Italy has a free, public wine fountain
In the small town of Ortona, in Italy, there’s a free wine fountain. Dora Sarchese Winery has opened the “free for the public” fountain, mainly to serve those travelling the Camino di San Tommaso. It’s not the first public wine fountain in Italy – Venice has had a fountain in St Mark’s Square for its annual carnival… still, the one in Ortona is open year round and although the winery will not reveal the specific kind of wine which is flowing through the fountain, travellers reviews of the wine are positive . Cheers!
60% of the lakes on earth are located in Canada
The second largest country on the planet is home to 60% of the planet’s lakes. Still not amazed? How about we rephrased: the number of lakes in Canada is bigger than the rest of the lakes on the planet combined! The largest lake in Canada is the Great Bear Lake, spreading over 31,153 km² and going as deep as 435 meters.
600 people work at the Eiffel Tower daily
When it comes to the most famous tower in the world, it seems like the work is never done. The Eiffel Tower is the daily work place of 600 Parisians, making it not only one of the biggest tourist attractions worldwide, but also one of the largest job generating businesses in the French tourism industry.
Jet lag feels worse if you travel from west to east
Science has proved that jet lag feels worse if you travel from west to east. Our internal clock has a natural cycle of sleep/wake modes that is slightly longer than 24 hours. Travelling from west to east makes the day shorter, while travelling from east to west makes the day longer, making it easier for the brain to adapt.
Working while on holiday is worse than you think!

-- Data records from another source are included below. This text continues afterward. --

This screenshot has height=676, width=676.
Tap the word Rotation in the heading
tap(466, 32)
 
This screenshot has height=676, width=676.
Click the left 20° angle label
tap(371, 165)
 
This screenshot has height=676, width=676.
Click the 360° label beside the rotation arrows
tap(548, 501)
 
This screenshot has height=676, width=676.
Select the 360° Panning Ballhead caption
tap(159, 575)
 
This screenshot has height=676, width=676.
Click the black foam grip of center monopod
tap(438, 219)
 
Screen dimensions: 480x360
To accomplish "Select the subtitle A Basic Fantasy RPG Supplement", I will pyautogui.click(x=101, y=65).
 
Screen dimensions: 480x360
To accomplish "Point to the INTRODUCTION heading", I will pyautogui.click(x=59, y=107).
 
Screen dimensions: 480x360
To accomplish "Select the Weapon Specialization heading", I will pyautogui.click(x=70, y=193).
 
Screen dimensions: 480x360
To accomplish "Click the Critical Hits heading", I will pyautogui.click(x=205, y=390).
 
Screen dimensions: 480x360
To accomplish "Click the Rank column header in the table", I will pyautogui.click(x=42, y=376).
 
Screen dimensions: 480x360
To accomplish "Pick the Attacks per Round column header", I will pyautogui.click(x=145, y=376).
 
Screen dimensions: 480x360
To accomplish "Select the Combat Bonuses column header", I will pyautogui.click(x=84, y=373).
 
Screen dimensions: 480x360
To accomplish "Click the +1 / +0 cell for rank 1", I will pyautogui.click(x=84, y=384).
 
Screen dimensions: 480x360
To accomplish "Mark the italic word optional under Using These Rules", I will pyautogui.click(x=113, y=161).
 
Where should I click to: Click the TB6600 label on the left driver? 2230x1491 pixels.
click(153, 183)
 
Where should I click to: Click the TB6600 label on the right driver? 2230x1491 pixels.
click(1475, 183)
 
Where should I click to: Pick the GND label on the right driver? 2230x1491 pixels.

Research shows that sifting through work emails and participating in “work-related activities”, such as messaging and going over work materials, results in you remembering less from your holiday.
Great Wall of China’s strength comes from sticky rice
Workers built the Ming dynasty sections of the Great Wall by mixing together a paste of sticky rice flour and slaked lime, which was the standard ingredient in mortar, the workable paste used to bind building blocks. The sticky rice mortar bound the bricks together so tightly that in many places weeds still cannot grow.